» **SOURCE DATA**:
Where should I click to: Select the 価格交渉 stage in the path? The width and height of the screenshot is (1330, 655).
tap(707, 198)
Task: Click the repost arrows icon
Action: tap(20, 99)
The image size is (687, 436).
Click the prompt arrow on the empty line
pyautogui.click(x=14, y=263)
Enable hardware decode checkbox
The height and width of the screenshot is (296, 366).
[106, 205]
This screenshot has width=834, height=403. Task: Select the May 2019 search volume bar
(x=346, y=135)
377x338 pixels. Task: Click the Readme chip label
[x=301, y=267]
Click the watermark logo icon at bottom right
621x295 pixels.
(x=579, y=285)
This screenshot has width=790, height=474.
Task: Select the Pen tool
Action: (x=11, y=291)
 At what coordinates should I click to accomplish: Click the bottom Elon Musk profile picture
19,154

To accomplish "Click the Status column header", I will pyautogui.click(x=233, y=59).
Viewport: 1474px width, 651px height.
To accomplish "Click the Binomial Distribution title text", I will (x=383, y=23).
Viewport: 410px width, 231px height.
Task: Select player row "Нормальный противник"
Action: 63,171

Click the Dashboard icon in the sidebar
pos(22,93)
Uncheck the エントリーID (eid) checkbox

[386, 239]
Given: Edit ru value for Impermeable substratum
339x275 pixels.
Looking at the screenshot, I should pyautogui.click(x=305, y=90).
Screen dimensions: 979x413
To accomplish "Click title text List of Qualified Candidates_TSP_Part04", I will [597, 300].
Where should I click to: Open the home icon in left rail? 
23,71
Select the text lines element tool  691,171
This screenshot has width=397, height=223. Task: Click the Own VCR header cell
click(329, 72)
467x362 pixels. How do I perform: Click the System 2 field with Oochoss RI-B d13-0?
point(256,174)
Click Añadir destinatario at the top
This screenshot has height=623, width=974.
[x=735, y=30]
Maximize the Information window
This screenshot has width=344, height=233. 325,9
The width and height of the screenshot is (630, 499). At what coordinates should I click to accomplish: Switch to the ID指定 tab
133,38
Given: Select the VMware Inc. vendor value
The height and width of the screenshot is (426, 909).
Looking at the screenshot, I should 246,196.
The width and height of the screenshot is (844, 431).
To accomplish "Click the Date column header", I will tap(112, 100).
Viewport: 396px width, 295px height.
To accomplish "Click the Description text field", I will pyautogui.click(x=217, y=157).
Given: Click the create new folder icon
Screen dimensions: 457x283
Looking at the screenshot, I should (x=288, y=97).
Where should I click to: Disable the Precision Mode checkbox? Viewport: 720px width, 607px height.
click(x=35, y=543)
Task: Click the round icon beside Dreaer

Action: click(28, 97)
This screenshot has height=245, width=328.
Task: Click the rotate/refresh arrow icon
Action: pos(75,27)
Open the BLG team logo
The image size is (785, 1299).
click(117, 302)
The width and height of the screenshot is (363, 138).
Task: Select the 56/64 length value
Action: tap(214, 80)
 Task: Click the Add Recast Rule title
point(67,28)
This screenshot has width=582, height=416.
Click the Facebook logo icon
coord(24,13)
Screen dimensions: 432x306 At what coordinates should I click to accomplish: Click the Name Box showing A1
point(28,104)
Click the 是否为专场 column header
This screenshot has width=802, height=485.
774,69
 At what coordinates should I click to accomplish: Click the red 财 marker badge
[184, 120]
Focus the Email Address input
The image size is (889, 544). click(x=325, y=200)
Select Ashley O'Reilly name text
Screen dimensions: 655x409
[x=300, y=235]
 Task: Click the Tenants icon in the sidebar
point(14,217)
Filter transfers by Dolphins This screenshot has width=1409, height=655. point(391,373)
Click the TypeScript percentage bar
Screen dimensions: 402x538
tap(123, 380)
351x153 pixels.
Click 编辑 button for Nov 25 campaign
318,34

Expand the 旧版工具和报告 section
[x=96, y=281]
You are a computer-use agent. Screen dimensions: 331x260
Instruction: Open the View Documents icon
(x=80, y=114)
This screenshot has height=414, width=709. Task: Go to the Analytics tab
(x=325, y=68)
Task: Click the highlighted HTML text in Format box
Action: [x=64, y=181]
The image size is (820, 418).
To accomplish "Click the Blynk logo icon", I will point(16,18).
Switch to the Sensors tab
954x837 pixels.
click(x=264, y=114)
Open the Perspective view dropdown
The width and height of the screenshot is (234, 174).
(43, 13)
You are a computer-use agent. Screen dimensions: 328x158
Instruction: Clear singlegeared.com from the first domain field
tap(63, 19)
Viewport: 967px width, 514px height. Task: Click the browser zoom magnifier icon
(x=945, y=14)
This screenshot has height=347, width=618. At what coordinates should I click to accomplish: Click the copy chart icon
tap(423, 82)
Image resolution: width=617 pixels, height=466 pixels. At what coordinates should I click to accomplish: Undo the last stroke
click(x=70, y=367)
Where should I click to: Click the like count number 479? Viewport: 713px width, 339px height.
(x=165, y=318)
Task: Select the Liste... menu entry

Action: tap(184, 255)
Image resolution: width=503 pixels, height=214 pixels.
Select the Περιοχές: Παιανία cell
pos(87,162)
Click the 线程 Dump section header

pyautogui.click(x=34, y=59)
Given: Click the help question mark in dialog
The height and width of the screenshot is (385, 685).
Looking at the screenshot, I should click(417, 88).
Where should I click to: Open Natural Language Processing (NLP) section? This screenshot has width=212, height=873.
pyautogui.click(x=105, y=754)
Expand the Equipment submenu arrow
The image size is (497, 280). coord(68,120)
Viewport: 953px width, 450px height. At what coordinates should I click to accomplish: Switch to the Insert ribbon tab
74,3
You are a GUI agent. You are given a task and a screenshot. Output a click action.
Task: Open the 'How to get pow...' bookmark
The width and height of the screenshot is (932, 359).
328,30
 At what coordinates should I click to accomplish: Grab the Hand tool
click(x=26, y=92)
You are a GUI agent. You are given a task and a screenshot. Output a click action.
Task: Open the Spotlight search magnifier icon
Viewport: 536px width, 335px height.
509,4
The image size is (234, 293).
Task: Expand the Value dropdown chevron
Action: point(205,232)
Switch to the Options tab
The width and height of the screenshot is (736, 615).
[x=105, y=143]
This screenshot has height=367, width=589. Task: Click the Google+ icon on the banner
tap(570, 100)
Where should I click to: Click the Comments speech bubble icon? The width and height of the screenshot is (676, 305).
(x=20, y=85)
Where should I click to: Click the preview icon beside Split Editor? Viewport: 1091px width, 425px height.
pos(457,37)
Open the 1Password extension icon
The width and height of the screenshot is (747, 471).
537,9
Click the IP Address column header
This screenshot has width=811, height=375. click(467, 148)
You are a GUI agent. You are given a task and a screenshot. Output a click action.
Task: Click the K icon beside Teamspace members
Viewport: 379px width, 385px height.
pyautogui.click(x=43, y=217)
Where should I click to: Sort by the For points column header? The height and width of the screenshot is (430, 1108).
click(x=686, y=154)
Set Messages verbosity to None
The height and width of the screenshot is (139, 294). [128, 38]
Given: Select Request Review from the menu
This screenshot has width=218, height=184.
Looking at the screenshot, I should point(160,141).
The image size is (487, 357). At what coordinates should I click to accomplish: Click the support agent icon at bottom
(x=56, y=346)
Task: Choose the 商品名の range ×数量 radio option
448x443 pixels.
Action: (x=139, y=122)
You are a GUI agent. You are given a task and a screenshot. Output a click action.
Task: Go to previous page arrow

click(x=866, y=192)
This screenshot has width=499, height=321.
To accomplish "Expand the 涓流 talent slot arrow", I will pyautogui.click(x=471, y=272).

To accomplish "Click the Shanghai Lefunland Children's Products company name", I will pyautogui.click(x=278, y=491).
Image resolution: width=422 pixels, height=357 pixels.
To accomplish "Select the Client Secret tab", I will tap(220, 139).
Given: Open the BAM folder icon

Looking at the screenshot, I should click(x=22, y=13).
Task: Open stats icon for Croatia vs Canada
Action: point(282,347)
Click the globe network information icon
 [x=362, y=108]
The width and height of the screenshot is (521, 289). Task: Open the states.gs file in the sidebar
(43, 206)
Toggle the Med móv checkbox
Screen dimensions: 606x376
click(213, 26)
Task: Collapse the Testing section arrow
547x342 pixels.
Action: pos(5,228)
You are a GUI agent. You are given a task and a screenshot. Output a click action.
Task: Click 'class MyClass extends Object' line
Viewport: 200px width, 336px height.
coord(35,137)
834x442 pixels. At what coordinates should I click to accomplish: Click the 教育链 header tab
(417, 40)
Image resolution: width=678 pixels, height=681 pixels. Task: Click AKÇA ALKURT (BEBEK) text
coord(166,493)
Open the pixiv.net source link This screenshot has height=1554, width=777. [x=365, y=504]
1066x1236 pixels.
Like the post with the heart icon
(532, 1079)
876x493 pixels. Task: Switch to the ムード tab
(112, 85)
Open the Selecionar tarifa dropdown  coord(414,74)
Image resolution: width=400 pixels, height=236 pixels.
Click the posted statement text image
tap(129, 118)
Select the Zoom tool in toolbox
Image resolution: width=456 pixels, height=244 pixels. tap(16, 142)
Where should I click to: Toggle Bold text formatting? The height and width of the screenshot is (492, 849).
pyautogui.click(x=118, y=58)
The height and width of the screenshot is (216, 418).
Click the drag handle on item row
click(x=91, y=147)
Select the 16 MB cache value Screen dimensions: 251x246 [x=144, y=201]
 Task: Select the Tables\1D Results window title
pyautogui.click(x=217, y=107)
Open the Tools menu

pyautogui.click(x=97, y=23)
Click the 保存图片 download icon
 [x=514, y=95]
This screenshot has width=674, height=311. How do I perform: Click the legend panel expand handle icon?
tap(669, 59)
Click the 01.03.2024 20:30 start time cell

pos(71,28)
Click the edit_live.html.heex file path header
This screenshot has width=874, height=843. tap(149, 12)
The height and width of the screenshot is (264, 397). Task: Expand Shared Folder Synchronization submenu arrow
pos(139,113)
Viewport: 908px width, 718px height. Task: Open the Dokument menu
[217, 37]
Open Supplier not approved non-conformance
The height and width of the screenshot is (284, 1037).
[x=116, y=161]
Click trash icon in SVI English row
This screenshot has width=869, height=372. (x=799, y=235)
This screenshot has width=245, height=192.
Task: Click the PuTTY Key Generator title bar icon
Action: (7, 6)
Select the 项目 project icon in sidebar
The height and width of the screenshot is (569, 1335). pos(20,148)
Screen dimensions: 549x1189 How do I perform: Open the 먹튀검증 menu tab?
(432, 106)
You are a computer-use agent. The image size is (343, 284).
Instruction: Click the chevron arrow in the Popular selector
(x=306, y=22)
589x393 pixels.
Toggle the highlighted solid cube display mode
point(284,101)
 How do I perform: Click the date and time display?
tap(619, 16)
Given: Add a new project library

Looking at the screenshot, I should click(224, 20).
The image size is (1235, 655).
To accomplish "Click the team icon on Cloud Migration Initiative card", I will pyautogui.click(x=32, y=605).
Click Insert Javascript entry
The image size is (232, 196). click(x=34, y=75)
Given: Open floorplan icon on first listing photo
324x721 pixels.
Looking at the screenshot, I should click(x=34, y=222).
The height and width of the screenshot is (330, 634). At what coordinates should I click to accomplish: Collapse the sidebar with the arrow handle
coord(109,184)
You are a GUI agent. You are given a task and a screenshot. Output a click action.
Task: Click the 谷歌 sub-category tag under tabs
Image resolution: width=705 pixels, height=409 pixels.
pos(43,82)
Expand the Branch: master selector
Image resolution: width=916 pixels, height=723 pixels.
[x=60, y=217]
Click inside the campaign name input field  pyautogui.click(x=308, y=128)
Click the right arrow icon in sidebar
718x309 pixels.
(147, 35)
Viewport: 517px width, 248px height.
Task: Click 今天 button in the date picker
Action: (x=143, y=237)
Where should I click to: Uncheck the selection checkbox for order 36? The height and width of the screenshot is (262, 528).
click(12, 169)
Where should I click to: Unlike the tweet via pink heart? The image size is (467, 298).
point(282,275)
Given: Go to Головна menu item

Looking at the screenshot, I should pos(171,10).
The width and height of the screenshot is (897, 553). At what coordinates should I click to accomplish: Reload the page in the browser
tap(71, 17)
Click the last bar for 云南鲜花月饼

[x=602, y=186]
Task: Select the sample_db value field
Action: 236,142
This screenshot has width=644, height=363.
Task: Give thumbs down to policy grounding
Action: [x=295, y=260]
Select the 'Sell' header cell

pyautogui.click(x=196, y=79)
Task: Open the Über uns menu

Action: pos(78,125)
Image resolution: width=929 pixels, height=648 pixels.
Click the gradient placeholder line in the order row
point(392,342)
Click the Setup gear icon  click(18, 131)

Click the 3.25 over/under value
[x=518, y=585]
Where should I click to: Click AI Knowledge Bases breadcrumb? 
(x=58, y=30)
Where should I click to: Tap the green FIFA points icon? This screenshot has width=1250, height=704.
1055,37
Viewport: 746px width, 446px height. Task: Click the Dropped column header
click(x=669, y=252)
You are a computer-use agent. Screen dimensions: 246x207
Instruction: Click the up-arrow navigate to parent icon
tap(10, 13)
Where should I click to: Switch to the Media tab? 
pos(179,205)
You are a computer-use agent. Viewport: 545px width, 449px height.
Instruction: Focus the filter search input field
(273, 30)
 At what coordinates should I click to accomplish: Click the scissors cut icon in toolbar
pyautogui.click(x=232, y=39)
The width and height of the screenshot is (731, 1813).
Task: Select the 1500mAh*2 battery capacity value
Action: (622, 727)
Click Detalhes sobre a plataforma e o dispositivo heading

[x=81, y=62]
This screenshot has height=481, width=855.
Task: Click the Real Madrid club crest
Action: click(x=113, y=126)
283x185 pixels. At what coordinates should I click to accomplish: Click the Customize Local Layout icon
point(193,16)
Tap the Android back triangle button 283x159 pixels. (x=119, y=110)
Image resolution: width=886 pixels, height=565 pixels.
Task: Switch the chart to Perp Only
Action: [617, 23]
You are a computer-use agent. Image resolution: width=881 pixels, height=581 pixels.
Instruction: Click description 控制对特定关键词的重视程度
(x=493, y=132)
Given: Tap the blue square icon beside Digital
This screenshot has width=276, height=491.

» **TASK DETAILS**: Scan the material above for the string "computer", returning each line that contains it.

» **SOLUTION FOR THIS EXERCISE**:
You are a computer-use agent. Screen dimensions: 331x260
You are a computer-use agent. Screen dimensions: 328x158
You are a computer-use agent. The image size is (343, 284).
You are a computer-use agent. Screen dimensions: 246x207
You are a computer-use agent. Viewport: 545px width, 449px height.
You are a computer-use agent. Image resolution: width=881 pixels, height=581 pixels.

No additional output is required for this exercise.